Inquirido pelos jornalistas sobre a continuação de determinadas obras públicas, cujos trabalhadores se mostram preocupados, Albuquerque disse que está a ser analisada a situação: na terça-feira deverá ser tomada uma posição sobre o sector. Por outro lado, mostrou-se contrário a eventuais atitudes de xenofobia para com os turistas, motivadas por medo.

Por outro lado, procurar-se-á “garantir a empregabilidade”, apoiando as empresas mas evitando despedimentos.

Sobre a possibilidade de as entidades governamentais garantirem uma parte do pagamento de salários, adimitiu a possibilidade de injecções de capital nas empresas.
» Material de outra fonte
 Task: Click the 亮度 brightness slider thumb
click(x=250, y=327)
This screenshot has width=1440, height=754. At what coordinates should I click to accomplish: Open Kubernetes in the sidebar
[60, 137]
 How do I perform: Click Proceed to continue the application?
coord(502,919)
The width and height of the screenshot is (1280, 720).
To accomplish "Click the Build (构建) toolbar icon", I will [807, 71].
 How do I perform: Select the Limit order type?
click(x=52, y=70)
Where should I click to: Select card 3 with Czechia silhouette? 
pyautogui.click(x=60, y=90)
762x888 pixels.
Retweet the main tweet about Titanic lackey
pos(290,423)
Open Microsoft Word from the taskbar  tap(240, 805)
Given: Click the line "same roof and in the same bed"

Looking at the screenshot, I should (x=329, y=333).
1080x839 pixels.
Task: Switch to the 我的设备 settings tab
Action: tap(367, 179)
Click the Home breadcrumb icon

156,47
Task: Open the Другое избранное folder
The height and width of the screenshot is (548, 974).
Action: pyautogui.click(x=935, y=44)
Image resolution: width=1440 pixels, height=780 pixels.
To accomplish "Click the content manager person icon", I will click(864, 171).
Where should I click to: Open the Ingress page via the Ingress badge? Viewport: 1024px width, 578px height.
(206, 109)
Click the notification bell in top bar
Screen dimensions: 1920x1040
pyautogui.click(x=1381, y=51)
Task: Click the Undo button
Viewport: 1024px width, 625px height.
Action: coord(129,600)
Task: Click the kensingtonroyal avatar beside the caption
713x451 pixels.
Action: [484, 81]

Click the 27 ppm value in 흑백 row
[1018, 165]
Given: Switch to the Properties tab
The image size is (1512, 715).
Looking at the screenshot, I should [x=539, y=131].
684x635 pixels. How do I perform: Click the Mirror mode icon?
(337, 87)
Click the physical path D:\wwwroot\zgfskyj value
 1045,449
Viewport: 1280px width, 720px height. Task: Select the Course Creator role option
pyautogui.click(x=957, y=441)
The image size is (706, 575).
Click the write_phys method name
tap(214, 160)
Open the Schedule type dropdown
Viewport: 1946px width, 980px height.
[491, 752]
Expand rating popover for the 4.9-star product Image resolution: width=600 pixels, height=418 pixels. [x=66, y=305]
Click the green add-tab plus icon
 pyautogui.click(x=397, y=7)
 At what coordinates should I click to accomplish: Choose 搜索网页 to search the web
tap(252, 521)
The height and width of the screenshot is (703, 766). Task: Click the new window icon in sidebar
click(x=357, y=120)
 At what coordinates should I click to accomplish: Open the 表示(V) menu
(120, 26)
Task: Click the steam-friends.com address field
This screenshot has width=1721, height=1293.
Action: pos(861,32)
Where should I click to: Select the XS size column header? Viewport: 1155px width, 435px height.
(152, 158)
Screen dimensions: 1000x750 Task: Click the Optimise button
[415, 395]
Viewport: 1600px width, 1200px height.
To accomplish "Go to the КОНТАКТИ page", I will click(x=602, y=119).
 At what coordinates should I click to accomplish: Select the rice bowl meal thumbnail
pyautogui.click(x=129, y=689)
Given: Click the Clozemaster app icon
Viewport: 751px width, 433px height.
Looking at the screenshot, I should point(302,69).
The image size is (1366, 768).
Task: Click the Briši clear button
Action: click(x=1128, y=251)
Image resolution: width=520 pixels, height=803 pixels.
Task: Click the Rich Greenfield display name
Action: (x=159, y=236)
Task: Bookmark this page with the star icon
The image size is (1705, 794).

Mas considerou o pacote de cem milhões de euros que o Governo apresenta “muito bom” para aligeirar o sufoco imediato.

Miguel Albuquerque referiu ainda que está a procurar uma articulação do esforço de combate ao novo coronavírus e da paralisia económica em colaboração com o Governo dos Açores. Por outro lado, mostrou-se firme na sua responsabilidade em colocar em confinamento todos os que desembarcam no aeroporto e apelou às famílias para que compreendam que se trata do bem maior, de proteger toda a comunidade.

Questionado sobre o FN sobre a anunciada injecção de capital nas sociedades de desenvolvimento, que ultrapassará em 2020 os 28 milhões de euros, e sobre se essas verbas não seriam melhor aplicadas em aspectos mais prementes, disse que “é preciso ter em atenção que há determinadas operações financeiras que já estavam consignadas em termos orçamentais”, garantindo que as mesmas “não podem ser alteradas” e que decorrem de “necessidades de amortização”.

“Isso não tem nenhum efeito nas necessidades que temos agora, quer de reforço do SESARAM, quer para a nossa economia”.